PROBLEM REQUIREMENTS: Take the line containing "Click the Пуск start button" through the last line of the data and retype those lines exactly. Pictures do not belong in the copy.

(RECORD EXCERPTS)

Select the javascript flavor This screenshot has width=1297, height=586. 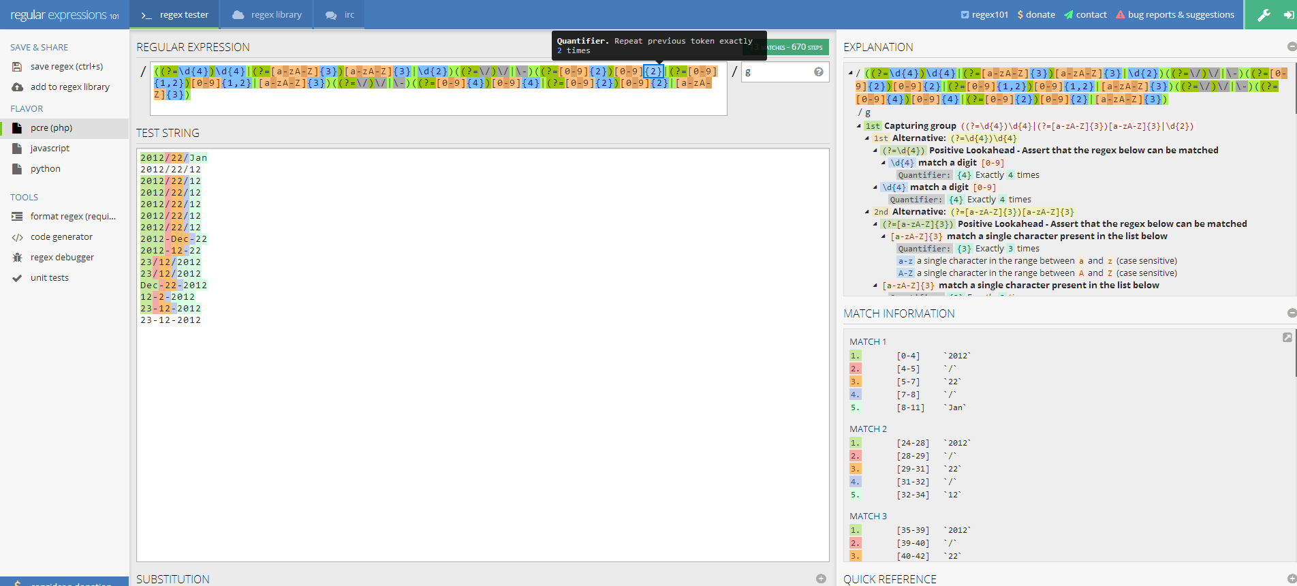point(50,149)
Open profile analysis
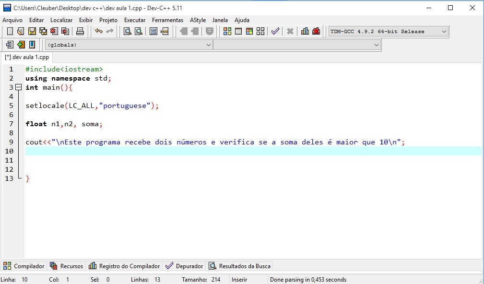The width and height of the screenshot is (484, 284). (x=305, y=31)
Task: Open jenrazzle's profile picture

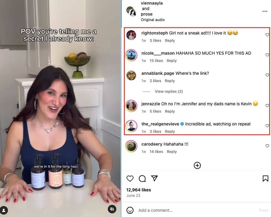Action: (131, 106)
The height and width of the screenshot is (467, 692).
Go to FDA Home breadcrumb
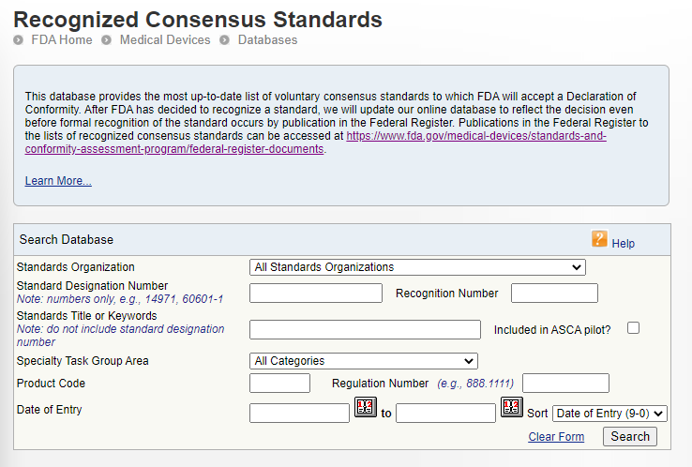[62, 40]
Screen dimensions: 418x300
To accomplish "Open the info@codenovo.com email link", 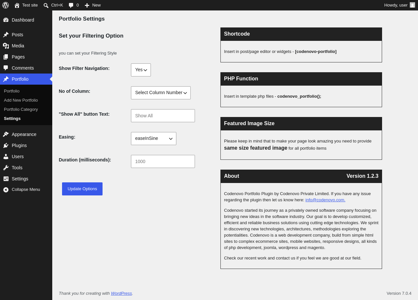I will [325, 200].
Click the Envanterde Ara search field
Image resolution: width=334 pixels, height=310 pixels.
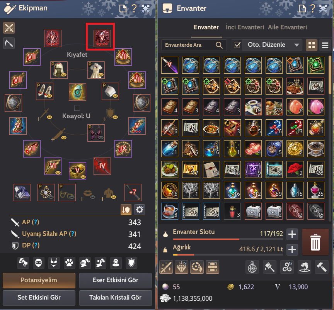(194, 45)
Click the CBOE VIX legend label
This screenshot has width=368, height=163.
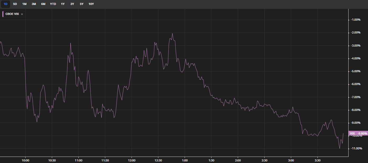(12, 14)
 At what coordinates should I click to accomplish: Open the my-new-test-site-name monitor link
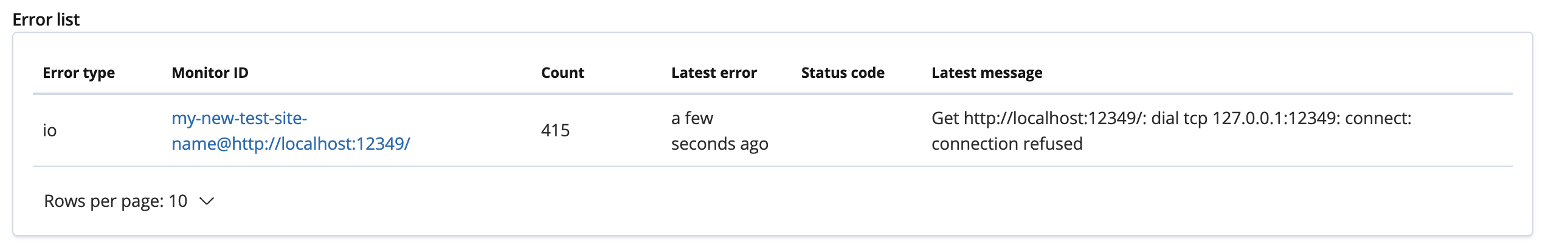tap(239, 118)
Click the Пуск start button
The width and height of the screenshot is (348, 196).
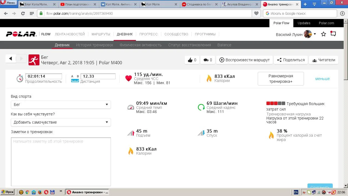pos(8,192)
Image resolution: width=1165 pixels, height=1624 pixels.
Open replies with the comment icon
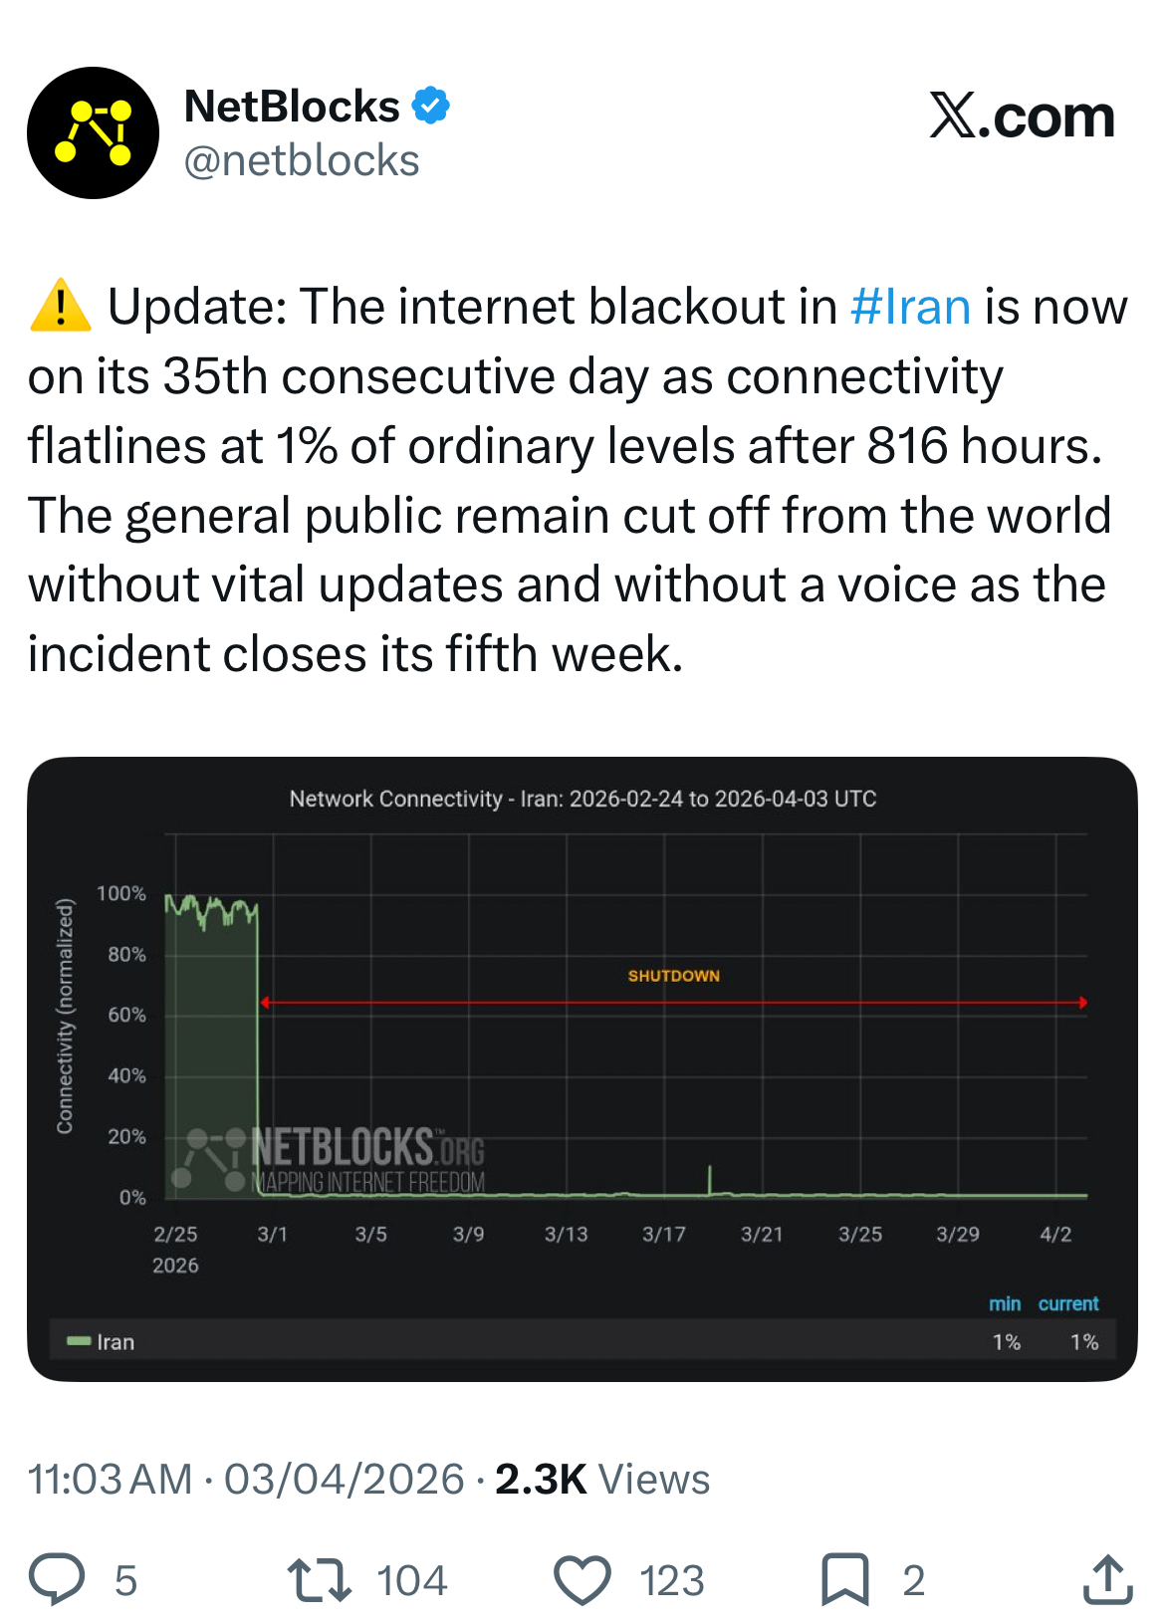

(End RECORD EXCERPTS)

EXPECTED OUTPUT:
Click the Пуск start button
The width and height of the screenshot is (348, 196).
pos(8,192)
Image resolution: width=1165 pixels, height=1624 pixels.
Open replies with the comment icon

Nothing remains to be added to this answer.